HOW TO COMPLETE THIS TASK
Out of the lines below, please list those that hold the string "will".

[Collected data entries]
>>>>

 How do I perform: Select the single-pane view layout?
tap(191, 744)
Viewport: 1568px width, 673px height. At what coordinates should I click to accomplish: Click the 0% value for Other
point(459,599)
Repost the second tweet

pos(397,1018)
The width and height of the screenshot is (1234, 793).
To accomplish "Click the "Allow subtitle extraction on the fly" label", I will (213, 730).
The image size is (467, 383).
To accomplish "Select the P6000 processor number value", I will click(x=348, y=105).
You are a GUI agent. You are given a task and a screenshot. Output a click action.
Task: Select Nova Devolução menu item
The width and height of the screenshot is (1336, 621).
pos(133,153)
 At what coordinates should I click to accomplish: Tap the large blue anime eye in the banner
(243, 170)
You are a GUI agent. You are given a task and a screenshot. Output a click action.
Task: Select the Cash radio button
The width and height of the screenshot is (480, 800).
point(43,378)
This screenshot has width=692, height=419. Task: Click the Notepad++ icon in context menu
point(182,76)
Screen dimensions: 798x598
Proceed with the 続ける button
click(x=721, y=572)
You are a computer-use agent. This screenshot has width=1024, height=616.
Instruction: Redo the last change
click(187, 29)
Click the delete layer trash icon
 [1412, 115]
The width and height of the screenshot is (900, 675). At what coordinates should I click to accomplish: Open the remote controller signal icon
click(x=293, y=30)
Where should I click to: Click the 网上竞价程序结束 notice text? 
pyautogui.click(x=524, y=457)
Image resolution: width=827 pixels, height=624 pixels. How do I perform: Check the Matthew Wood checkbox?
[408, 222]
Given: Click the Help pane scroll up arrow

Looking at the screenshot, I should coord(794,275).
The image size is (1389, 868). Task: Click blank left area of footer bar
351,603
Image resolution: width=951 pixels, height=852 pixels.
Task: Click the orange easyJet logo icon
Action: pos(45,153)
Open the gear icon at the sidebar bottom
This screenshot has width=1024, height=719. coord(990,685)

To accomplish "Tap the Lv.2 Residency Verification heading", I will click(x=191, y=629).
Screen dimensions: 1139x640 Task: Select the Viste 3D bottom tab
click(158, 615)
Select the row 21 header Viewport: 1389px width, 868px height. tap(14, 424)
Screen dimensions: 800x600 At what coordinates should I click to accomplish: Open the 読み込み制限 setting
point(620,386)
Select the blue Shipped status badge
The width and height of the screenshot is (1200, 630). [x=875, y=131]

<<<<

ANSWER
To accomplish "Click the "Allow subtitle extraction on the fly" label", I will (213, 730).
To accomplish "Select the P6000 processor number value", I will click(x=348, y=105).
To accomplish "Tap the Lv.2 Residency Verification heading", I will click(x=191, y=629).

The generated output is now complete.